— Start of Selected text —

Static Topic Bridges

Current Account Deficit (CAD) and Balance of Payments (BoP)

The Current Account is one of the two main accounts in India's Balance of Payments, the other being the Capital and Financial Account. The Current Account records all flows of goods, services, income, and transfers between India and the rest of the world. A Current Account Deficit arises when the value of imports of goods and services exceeds exports plus net transfer receipts (including remittances).

  • India's CAD is structurally driven by a large merchandise trade deficit (especially oil and gold imports) partially offset by a services trade surplus (IT, software) and strong remittance inflows.
  • A widening CAD increases India's need for foreign capital inflows (FDI, FPI, external borrowings) to finance the gap; if inflows fall short, the rupee depreciates.
  • CAD at 2% of GDP or below is generally considered manageable; above 3% raises vulnerability concerns.
  • India's CAD had narrowed to 0.7% of GDP in FY24, making the Q3 FY26 widening to 1.3% a notable reversal.

Connection to this news: The widening trade deficit and CAD flagged by the Finance Ministry directly reflect the twin pressures of surging crude-oil-driven imports and weakening global demand for India's exports, with negative capital flows compounding the external sector stress.


India's Oil Import Dependence

India imports approximately 85-87% of its crude oil requirements, making it the world's third-largest oil importer and consumer. Crude oil and petroleum products consistently constitute the largest single item in India's merchandise import basket, typically accounting for around 25-27% of total imports.

— End of Selected text —

_Work to do_
[a] Reproduce the balance of payments passage word for word, everything from "Static Topic Bridges" down to "strong remittance inflows.".
[b] Resume the passage on India's current account deficit and oil imports, continuing on from its last sentence.
The material after this passage comes from a separate, unrelated source.

— Start of Stored data —

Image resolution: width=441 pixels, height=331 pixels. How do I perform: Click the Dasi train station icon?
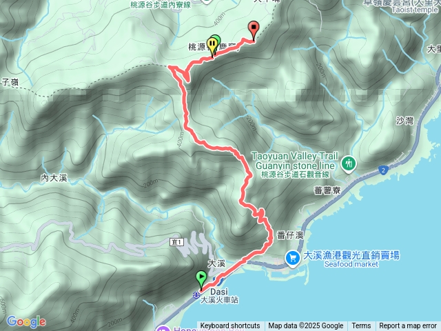(x=196, y=295)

— End of Stored data —

_Responses_
[a]
Static Topic Bridges

Current Account Deficit (CAD) and Balance of Payments (BoP)

The Current Account is one of the two main accounts in India's Balance of Payments, the other being the Capital and Financial Account. The Current Account records all flows of goods, services, income, and transfers between India and the rest of the world. A Current Account Deficit arises when the value of imports of goods and services exceeds exports plus net transfer receipts (including remittances).

  • India's CAD is structurally driven by a large merchandise trade deficit (especially oil and gold imports) partially offset by a services trade surplus (IT, software) and strong remittance inflows.

[b]
  • Every USD 10 per barrel increase in crude oil price is estimated to widen India's CAD by approximately 36 basis points of GDP.
  • India's major crude oil suppliers include Iraq (the largest), Saudi Arabia, Russia (significantly increased post-2022), UAE, and the US.
  • A rise in crude prices simultaneously widens the trade deficit, raises inflation (through fuel and transport costs), and increases the fiscal burden on the government if it intervenes to cap retail prices.
  • The Petroleum Planning and Analysis Cell (PPAC) under the Ministry of Petroleum monitors crude import data.

Connection to this news: The current surge in crude oil prices driven by the West Asia conflict is the primary external shock widening India's trade deficit and putting pressure on CAD and the rupee, exactly the mechanism the Finance Ministry's review highlights.


Indian Rupee: Exchange Rate Management

The Indian Rupee operates under a managed float exchange rate regime, where the Reserve Bank of India (RBI) intervenes in foreign exchange markets to prevent excessive volatility without targeting a fixed rate. The exchange rate is influenced by trade flows, capital account movements, inflation differentials, and global risk sentiment.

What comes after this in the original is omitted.